Does gestational age at birth affect the percentile calculation?

Yes, gestational age is one of the most important factors in the percentile calculation. A 2,500-gram baby born at 36 weeks is at a much higher percentile than a 2,500-gram baby born at 40 weeks, because 36-week babies are expected to weigh less. This is why growth charts are designed with gestational age on the x-axis and weight on the y-axis. Using the correct gestational age is essential for an accurate percentile calculation. For babies born prematurely, healthcare providers often use "corrected age" (adjusted for prematurity) when plotting growth for the first 2-3 years of life.

Can I improve my baby's birth weight during pregnancy?

While you cannot control all factors that affect birth weight, several evidence-based strategies can help optimize fetal growth. These include maintaining a balanced, nutrient-rich diet with adequate protein, calories, and micronutrients; taking prenatal vitamins as recommended; avoiding smoking, alcohol, and illicit drugs; managing chronic health conditions with your healthcare provider's guidance; attending all scheduled prenatal appointments for early detection of growth problems; staying moderately active during pregnancy; and managing stress levels. If growth restriction is detected during pregnancy, your healthcare provider may recommend additional monitoring, bed rest, or early delivery depending on the severity and gestational age.
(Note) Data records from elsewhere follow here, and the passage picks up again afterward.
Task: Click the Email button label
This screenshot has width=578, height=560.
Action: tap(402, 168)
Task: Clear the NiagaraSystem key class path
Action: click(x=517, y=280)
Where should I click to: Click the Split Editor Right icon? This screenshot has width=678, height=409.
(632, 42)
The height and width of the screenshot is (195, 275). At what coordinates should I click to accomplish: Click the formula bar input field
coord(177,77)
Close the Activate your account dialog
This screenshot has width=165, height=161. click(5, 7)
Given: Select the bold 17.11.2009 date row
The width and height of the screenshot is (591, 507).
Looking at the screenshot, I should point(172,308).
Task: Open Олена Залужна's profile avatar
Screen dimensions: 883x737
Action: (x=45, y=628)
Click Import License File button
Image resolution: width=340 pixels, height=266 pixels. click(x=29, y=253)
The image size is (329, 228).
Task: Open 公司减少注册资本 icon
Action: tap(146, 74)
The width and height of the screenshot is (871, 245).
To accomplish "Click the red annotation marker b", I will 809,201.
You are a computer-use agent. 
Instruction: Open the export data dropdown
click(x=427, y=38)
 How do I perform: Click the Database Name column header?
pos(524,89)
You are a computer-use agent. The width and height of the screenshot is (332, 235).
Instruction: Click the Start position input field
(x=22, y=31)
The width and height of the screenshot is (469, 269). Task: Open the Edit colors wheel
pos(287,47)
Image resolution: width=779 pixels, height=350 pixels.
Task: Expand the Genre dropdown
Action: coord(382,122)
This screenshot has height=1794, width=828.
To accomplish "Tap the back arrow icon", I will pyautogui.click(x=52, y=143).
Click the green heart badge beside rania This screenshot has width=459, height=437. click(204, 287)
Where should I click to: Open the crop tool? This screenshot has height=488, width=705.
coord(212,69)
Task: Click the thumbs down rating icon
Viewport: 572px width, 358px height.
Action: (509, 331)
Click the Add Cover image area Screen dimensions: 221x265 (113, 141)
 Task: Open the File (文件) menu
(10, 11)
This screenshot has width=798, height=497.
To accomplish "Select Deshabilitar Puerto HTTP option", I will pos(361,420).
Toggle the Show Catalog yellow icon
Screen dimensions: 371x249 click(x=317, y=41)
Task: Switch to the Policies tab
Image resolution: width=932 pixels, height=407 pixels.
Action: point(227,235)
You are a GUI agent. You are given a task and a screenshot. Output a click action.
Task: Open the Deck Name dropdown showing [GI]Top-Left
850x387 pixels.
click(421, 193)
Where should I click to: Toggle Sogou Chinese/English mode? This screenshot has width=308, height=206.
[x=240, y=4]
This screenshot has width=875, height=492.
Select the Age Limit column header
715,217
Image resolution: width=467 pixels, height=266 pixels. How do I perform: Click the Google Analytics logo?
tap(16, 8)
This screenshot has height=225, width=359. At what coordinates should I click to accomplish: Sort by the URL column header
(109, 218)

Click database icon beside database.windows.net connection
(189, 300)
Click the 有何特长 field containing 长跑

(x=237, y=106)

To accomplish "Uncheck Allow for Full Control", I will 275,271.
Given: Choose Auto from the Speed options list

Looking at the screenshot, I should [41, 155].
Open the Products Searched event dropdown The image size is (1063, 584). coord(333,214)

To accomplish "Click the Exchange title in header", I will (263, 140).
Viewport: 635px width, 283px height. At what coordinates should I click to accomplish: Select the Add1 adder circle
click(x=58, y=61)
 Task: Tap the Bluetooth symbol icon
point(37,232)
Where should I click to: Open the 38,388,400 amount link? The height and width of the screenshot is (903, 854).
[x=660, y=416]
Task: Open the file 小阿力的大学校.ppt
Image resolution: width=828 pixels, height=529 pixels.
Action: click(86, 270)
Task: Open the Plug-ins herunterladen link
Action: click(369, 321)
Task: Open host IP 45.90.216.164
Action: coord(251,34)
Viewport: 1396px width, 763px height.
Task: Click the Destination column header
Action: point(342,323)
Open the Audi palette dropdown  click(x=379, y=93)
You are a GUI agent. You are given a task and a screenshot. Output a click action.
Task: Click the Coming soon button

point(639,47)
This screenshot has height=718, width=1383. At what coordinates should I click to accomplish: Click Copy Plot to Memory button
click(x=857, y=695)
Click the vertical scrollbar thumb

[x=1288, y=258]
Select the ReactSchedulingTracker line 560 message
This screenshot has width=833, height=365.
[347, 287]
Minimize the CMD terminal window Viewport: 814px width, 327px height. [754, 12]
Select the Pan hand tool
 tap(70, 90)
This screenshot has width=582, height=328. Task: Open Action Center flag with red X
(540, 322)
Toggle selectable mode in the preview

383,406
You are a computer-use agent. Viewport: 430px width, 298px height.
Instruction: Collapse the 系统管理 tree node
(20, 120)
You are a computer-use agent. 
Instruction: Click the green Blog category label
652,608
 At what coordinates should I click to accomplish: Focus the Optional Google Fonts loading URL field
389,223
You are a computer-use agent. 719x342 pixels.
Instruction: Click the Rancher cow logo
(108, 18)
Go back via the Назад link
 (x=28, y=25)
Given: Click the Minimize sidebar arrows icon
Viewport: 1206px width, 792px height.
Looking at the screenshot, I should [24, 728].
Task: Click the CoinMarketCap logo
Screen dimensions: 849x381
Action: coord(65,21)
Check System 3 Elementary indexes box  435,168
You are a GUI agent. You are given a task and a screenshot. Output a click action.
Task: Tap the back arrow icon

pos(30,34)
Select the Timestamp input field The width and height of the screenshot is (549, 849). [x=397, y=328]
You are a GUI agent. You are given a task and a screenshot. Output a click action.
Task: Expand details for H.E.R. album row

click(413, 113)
What is the difference between birth weight and fetal weight?

Fetal weight refers to the estimated weight of the baby while still in the womb, typically measured using ultrasound. Birth weight is the actual measured weight of the baby at delivery. Ultrasound estimates of fetal weight can have a margin of error of 10-15%, meaning a baby estimated at 3,000 grams on ultrasound could actually weigh anywhere from 2,550 to 3,450 grams at birth. Both fetal weight and birth weight can be plotted on growth charts, but they use different reference datasets. Fetal weight percentiles are useful for monitoring growth during pregnancy and deciding on the timing and mode of delivery.